+++ Texte fourni

Puisque j'ai entendu au
petit matin que nous entrions dans le printemps, puisque le ciel me
semblait bleu en ouvrant les volets, puisque n'avais pas envie de
rester avec moi même et ma crise de lucidité, l'idée m'est venue
d'aller faire petite, oh très petite, marche dans l'après-midi.
Mais puisque à l'heure du miel et de la confiture de gingembre le
ciel était blanc, ce désir a commencé à fléchir. Et puisqu'en
sortant de la douche j'ai vu traces de pluie sur les carreaux de la
cour, me suis installée avec une envie d'écrire.. pour vérifier
que n'en suis pas capable.
Alors je me suis retournée
vers mon livre-refuge du moment, Ombres de Chine, le
recueil de poèmes choisis et traduits par André Markowicz (si le
pouvez, vous le conseille, pour les poèmes, pour la traduction et
pour la belle préface dans laquelle il évoque ce qui l'a amené à
composer ce livre et expose quelle a été sa méthode) – et même
si, en montant vers la place de l'horloge dans l'après-midi, j'ai
trouvé un ciel rajeuni, j'en suis revenue à ma promenade au temps
des Tangs et j'y ai cherché des images du printemps (que je ponctue
de mauvaises captures des belles photos de Werner Forman figrant dans
un vieux bouquin que je traîne avec moi, l'art chinois - nouvel
office d'édition Paris – photos de statuettes provenant de tombes
de l'époque)
n'ai
rien trouvé chez les deux premiers poètes, mais suis entrée dans
le printemps grâce à Song Zhiwen, et tant pis s'il a très
mauvaise réputation auprès des spécialistes chinois.. il a été
impliqué dans toutes les intrigues de la cour à la fin du règne de
l'impératrice Wu Zetian, et a été surtout lié aux frères Chang,
qui étaient parmi ses ministres les plus corrompus... il
y a ce début du sacrifice à la mer :
Printemps face à la
mer – un sacrifice
La nuit – le jeûne
pour laver l'angoisse.

++++++

Tâches demandées:
1. Dans le texte sur l'arrivée du printemps, qui a choisi et traduit les poèmes du recueil Ombres de Chine ?
2. Recopiez le texte sur l'arrivée du printemps depuis « Puisque j'ai entendu » jusqu'à « marche dans l'après-midi. » inclus, en substituant « rideaux » à « volets ».
3. Reprenez le texte sur l'arrivée du printemps là où il s'arrête et poursuivez-le.

+++ Données sources

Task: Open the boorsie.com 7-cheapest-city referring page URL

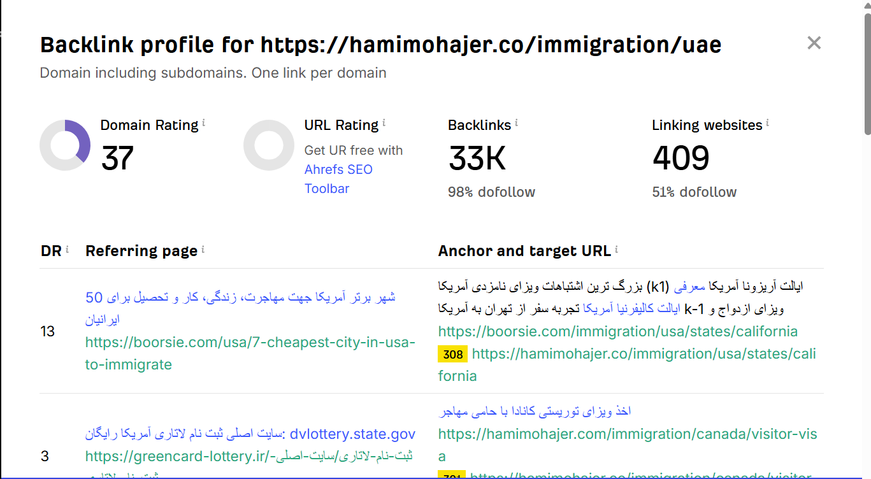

++++++

Réponses par tâche:
1. André Markowicz.

2.
Puisque j'ai entendu au
petit matin que nous entrions dans le printemps, puisque le ciel me
semblait bleu en ouvrant les rideaux, puisque n'avais pas envie de
rester avec moi même et ma crise de lucidité, l'idée m'est venue
d'aller faire petite, oh très petite, marche dans l'après-midi.

3.
Au chant du coq
rougeoiement du soleil
Les vagues déchaînées
effraient l'aigrette
La terre est vaste –
ses confins sont là.... et que
j'aime cela (la suite aussi mais tant pis)
face
à ce printemps paré, la délicatesse de la cascade au
chant d'oiseau de l'heureux Wang
Wei
Repos – tombent les
fleurs des canneliers
Nuit calme – le
printemps montagne vide.
Surgit la lune elle
effraie un oiseau
Le cri dans la cascade
printanière.
Et
chez le grand Li Po d'un long poème, dont le très long titre :
poème écrit sur la commande de Sa Majesté dans le parc I-chun
au bord de l'étang du dragon lorsque les saules retrouvent leur
première verdure et les jeunes orioles chantent de leurs mille
façons est en lui-même un poème, je retiens, à regret, le
début
Déjà les vents de
l'Est ont ramené
une herbe verte dans
le parc I-chun.
Les salles pourpres les
pavillons rouges
tout vibre des
auspices du printemps.
Déjà les saules de
l'étang du Sud
ont retrouvé un peu
de leur verdure
Une fumée légère
virevolte
au-dessus de la ville
de brocart….
Ai
même trouvé une scène de printemps parmi les poèmes
marqués par la guerre et la politique du dernier des membres de la
grande triade, Tu Fu
Pays brisé – monts
et rivières restent
Ville au printemps –
herbe et arbres foisonnent.
Pleurant les temps les
fleurs versent des larmes
Coupé de tout l'oiseau
perce le coeur.
Depuis trois mois les
feux d'alarme brûlent
Une lettre reçue vaut
un trésor
On se gratte la tête –
cheveux blancs
Si rares que l'épingle
n'y tient plus.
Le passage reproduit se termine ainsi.